-- start --

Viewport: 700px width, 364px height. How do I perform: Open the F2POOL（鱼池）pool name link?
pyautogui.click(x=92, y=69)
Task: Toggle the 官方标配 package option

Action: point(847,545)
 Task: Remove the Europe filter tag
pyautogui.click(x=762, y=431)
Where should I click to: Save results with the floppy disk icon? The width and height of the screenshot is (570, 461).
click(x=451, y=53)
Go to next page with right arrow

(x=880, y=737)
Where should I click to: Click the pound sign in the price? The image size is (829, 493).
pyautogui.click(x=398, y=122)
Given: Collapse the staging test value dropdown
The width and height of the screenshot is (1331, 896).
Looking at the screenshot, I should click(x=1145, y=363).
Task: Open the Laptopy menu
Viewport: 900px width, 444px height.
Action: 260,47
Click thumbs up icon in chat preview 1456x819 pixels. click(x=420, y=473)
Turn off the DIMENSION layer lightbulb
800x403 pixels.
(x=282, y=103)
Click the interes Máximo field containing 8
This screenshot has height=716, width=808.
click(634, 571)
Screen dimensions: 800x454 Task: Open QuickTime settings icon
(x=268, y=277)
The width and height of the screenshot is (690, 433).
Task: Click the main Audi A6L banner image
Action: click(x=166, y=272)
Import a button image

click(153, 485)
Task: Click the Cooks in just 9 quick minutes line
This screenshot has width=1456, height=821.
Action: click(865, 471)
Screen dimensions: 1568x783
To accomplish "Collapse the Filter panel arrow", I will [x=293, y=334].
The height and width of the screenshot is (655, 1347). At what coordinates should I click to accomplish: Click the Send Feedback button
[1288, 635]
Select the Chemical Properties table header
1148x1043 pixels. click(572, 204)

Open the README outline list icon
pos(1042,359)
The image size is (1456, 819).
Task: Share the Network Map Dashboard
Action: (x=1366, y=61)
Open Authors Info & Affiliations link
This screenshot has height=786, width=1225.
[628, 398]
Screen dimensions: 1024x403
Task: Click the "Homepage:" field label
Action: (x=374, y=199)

-- end --

Count the lines of the items above that contain the word "Where", treating uppercase and lowercase as different, and report only the number.

# [OUTPUT OF THE EXERCISE]
2